# EXERCISE OBJECTIVE
Read the records below and copy each line that contains "agent".

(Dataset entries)

-*-*-

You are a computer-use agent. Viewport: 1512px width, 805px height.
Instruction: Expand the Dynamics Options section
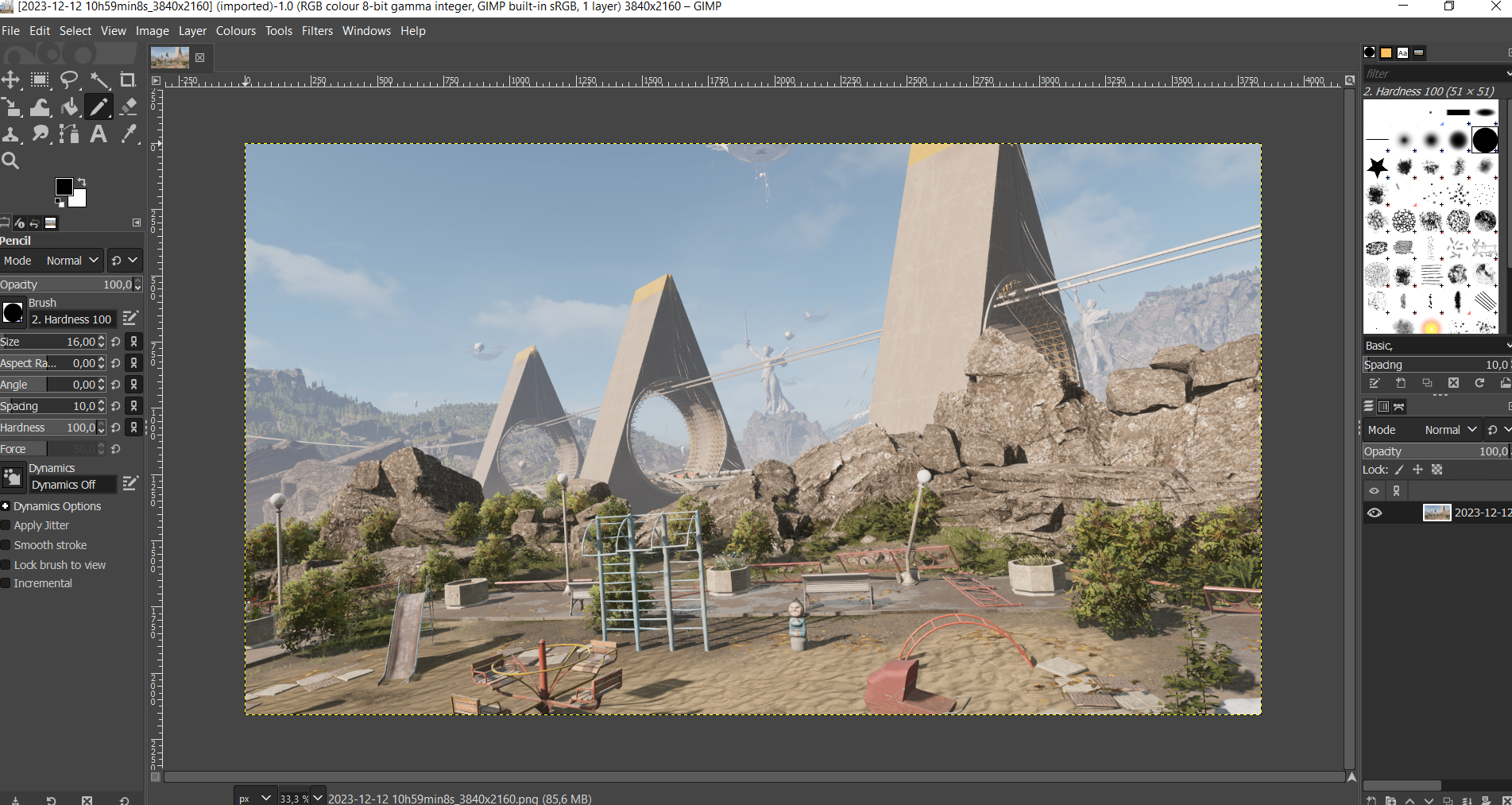click(x=6, y=506)
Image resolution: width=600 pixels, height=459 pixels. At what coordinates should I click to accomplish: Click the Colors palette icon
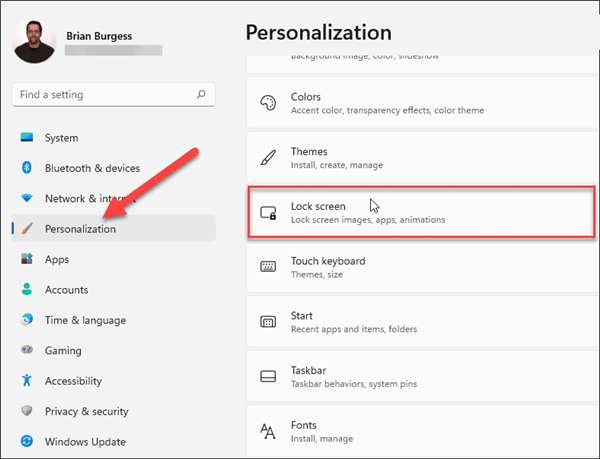268,103
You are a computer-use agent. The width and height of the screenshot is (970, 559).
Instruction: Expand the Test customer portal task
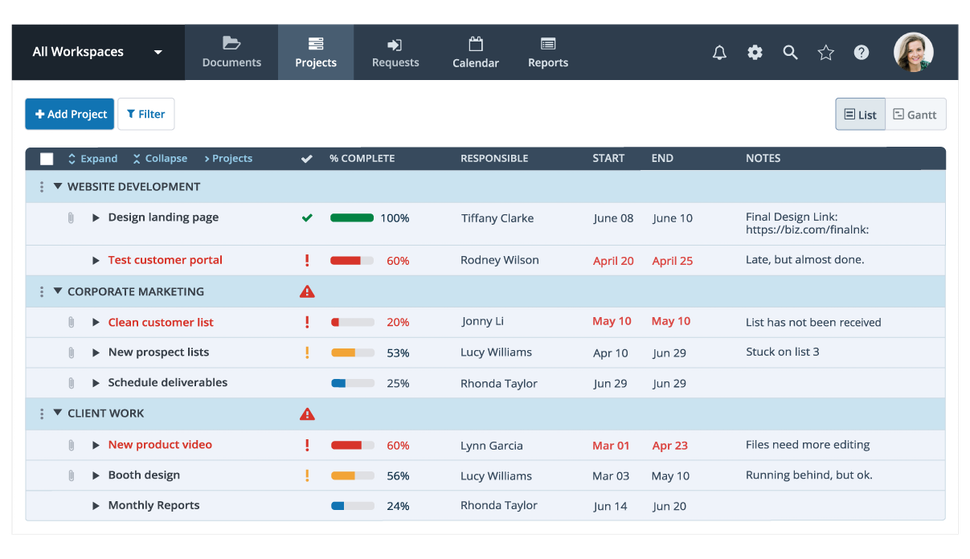click(x=96, y=261)
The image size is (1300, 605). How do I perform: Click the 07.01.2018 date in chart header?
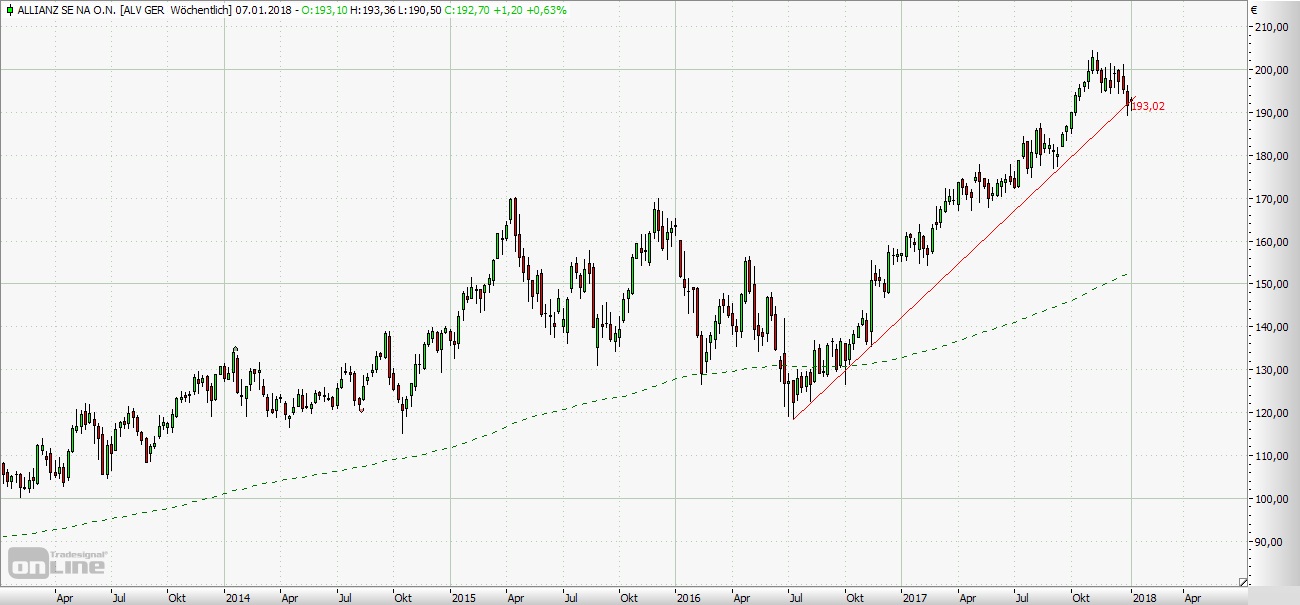[x=262, y=10]
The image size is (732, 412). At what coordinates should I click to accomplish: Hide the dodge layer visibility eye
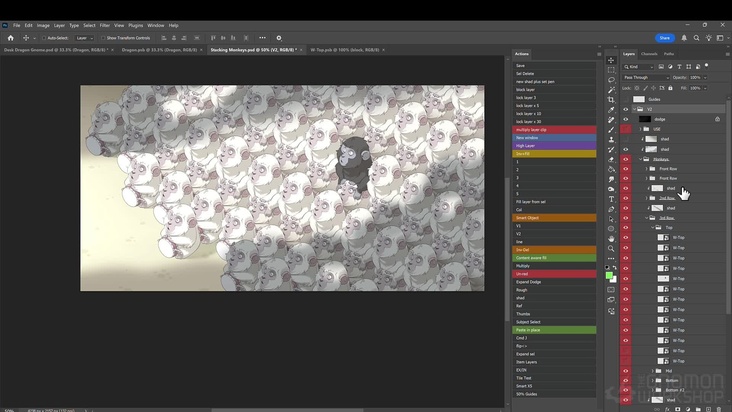point(626,119)
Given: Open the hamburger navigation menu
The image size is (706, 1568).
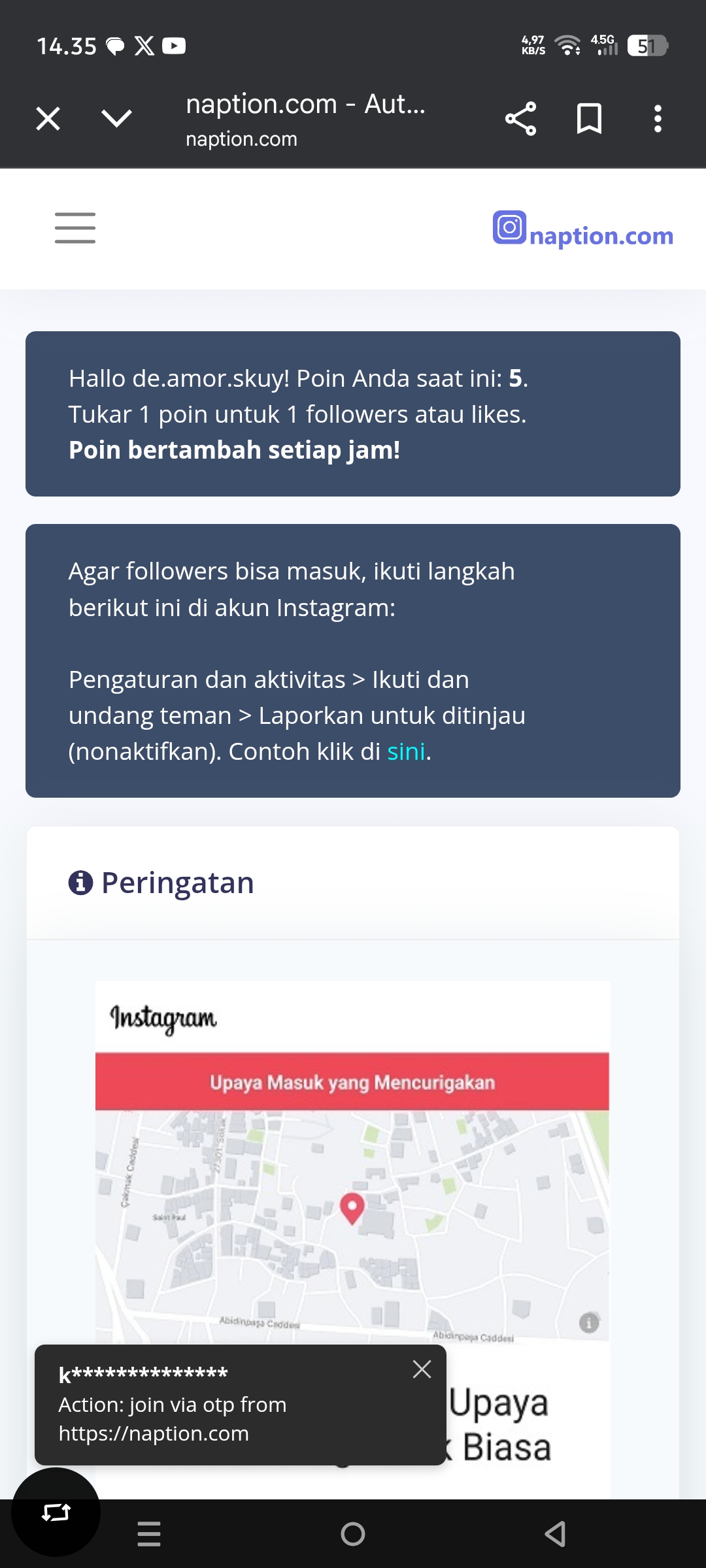Looking at the screenshot, I should [75, 228].
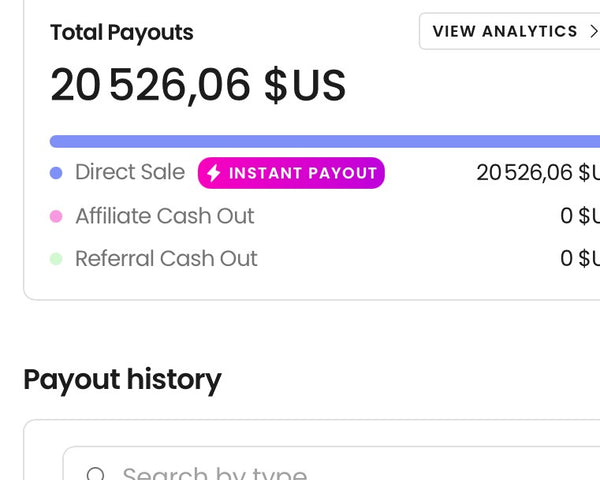Select the Referral Cash Out label

coord(166,259)
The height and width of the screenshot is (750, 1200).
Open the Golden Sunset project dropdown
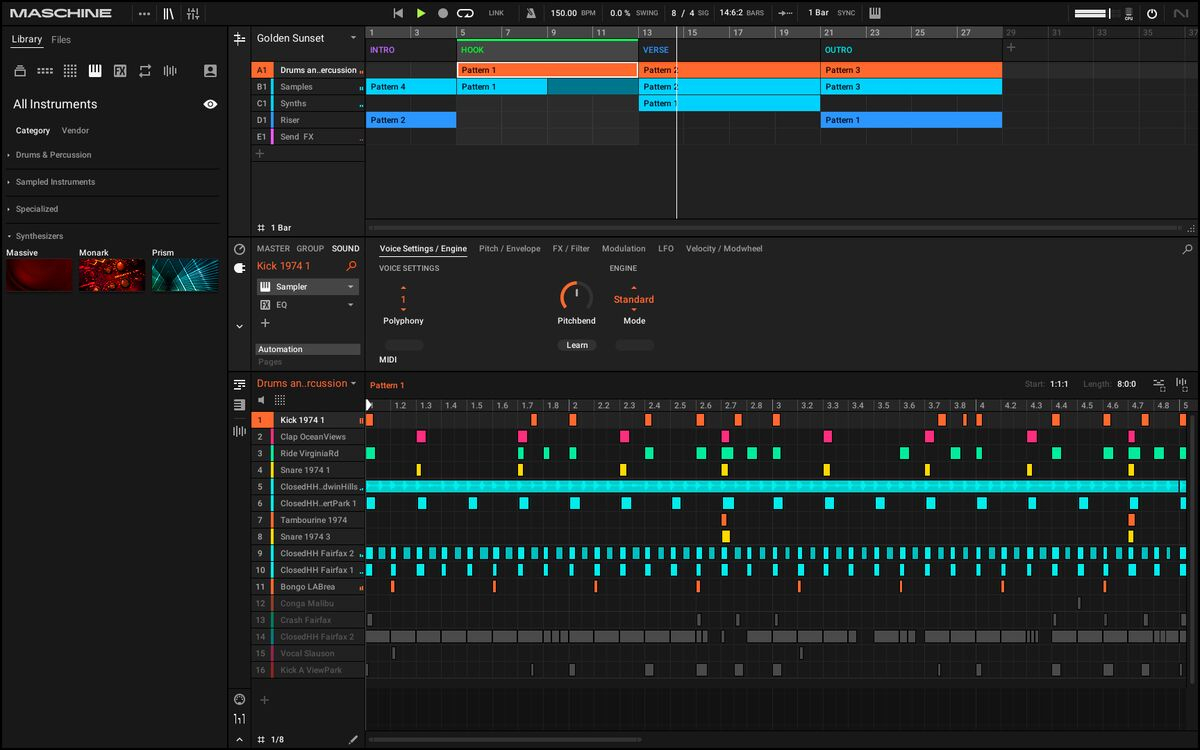(x=353, y=38)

-*-*-

# EXERCISE RESPONSE
You are a computer-use agent. Viewport: 1512px width, 805px height.
You are a computer-use agent. The width and height of the screenshot is (970, 559).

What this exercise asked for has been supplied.